> _AIM OF THE EXERCISE_
Write out every line below that includes the word "Expand".

> _EXTRACTED RECORDS_
····················
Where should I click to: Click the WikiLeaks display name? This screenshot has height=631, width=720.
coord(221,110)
····················
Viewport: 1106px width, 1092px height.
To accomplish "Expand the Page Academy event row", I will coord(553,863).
····················
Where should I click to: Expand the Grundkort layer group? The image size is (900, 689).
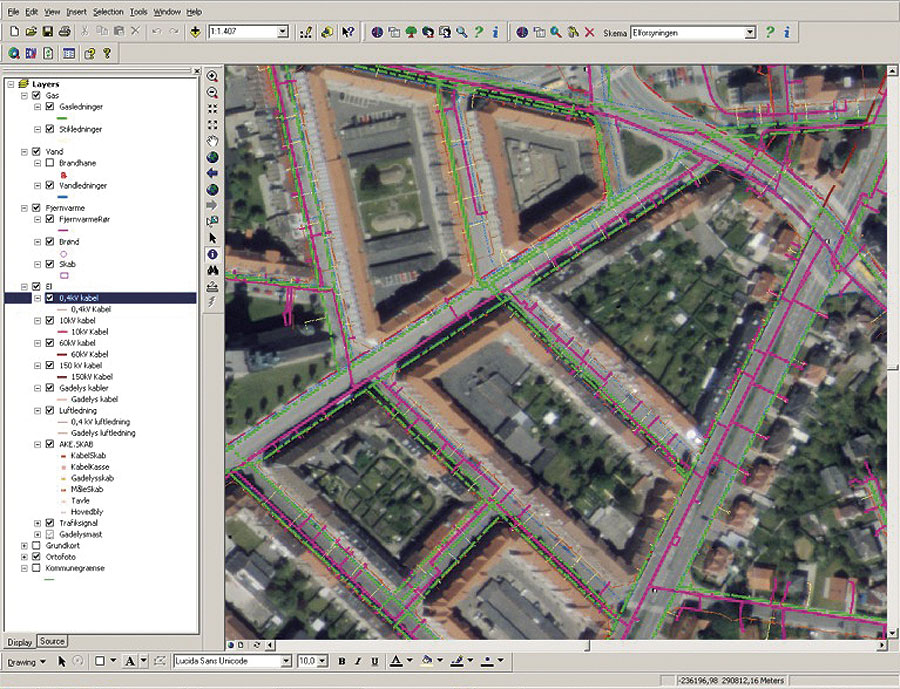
····················
> _ANSWER FOR THIS EXERCISE_
To accomplish "Expand the Page Academy event row", I will coord(553,863).
Where should I click to: Expand the Grundkort layer group? The image size is (900, 689).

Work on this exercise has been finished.